This section describes the nvgstcapture-1.0 application.

Note

By default, nvgstcapture-1.0 only supports the ARGUS API using the nvarguscamerasrc plugin. The legacy nvcamerasrc plugin is no longer supported.

Command-Line Options

To display command usage information, run nvgstcapture-1.0 with one of these command-line options:

  • -h or --help: Shows command-line options except for GStreamer options.

  • --help-all: Shows all command-line options.

  • --help-get: Shows GStreamer command-line options.

The following table describes the application’s other command-line options:

nvgstcapture-1.0 command line options
Option Description Value and examples
--prev_res Preview width and height. Range: 2 to 8 (3840×2160)

--prev_res=3

--cus-prev-res Preview custom width and height (CSI only). --cus-prev-res=1920x1080
--image_res Image width and height. Range: 2 to 12 (5632x4224)

--image_res=3

--video-res Video width and height.

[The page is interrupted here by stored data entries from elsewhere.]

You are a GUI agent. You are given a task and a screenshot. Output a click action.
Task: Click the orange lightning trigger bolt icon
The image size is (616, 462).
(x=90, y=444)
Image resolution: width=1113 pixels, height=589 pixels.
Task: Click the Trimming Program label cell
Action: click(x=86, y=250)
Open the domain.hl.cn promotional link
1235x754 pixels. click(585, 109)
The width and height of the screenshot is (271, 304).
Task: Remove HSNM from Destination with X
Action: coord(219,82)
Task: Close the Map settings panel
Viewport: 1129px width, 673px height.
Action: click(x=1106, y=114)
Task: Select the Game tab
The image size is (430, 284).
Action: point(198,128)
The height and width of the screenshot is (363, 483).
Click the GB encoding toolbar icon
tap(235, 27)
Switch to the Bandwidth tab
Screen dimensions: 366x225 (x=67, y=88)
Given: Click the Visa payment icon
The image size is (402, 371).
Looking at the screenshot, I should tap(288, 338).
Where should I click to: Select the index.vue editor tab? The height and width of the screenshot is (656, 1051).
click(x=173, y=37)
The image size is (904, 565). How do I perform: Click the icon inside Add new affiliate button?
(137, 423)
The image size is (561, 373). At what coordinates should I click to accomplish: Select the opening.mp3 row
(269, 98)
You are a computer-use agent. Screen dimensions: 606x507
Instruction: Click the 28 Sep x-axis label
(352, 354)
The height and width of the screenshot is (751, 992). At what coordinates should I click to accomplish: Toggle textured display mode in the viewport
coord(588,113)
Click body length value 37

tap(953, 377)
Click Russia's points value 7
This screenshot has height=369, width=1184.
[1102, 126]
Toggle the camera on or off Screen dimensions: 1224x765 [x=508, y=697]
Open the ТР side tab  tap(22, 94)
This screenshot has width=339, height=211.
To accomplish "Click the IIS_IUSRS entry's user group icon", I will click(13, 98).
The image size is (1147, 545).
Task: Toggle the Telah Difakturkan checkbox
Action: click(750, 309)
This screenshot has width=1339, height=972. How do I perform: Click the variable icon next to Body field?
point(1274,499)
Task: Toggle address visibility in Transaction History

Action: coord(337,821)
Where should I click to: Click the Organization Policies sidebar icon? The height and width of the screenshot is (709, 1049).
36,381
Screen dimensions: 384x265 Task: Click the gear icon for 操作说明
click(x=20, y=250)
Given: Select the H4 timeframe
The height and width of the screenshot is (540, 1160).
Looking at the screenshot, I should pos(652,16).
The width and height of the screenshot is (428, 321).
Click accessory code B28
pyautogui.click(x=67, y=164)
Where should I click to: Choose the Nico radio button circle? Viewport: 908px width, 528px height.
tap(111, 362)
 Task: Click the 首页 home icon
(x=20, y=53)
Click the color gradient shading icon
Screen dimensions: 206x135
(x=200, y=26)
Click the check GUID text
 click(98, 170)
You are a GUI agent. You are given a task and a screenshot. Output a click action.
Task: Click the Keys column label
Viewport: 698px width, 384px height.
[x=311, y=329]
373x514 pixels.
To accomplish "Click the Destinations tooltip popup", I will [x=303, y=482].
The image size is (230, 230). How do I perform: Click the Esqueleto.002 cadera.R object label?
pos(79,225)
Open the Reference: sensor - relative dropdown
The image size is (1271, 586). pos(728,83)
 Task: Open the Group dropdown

Range: 2 to 9 (3896x2192)

--video-res=3

--camsrc Camera source to use. 0: V4L2
1: csi (default)
2: videotest
3: eglstream
-m
--mode
Capture mode. 1: still
2: video
-v
--video_inc
Video encoder type. 0: h264[HW][Default]
1: vp8 [HW][Not supported from the Jetson AGX Xavier series]
2: h265[HW]
3: vp9[HW][Not supported from the Jetson AGX Orin series]
4: h264 [SW] [Default for Jetson Orin Nano]
-p
--hw-enc-path
Framework Type. 0: CMX
1: V4L2
-b
--enc-bitrate
Video encoding bit-rate (in bytes). --enc-bitrate=4000000
--enc-controlrate Video encoding bit rate control method. 0: disabled
1: variable (default)
2: constant

--enc-controlrate=1

--enc-EnableTwopassCBR Enable two-pass CBR while encoding. 0: disabled
1: enabled

--enc-EnableTwopassCBR=1

--enc-profile Video encoder profile (only for H.264). 0: baseline
1: main
2: high
-j, --image_enc Image encoder type. 0: jpeg_SW[jpegenc]
1: jpeg_HW[nvjpegenc]
-k, --file_type Container file type. 0: MP4
1: 3GP
2: MKV
--file-name Captured file name. ``nvcamtest`` is used by default.
--color-format Color format to use. 0: I420
1: NV12[For CSI only and default for CSI]
2: YUY2[For V4L2 only, default for V4L2]
--orientation Camera sensor orientation value.
--eglConfig EGL™ window coordinates in (x, y) order. --eglConfig="50 100"
-w
--whitebalance
Capture white balance value.
--timeout Capture timeout value.
--saturation Camera saturation value.
--sensor-id Camera Sensor ID value.
--display-id [For nvoverlaysink only] Display ID value.
--overlayConfig Overlay configuration options index and coordinates in (index, x, y, width, height) order. --overlayConfig="0, 0, 0, 1280, 720"
--cap-dev-node Video capture device node. 0: /dev/video0[default]
1: /dev/video1
2: /dev/video2

--cap-dev-node=0

--svs=<chain>

Where <chain> is a chain of GStreamer elements:

For USB, specifies a chain for video preview.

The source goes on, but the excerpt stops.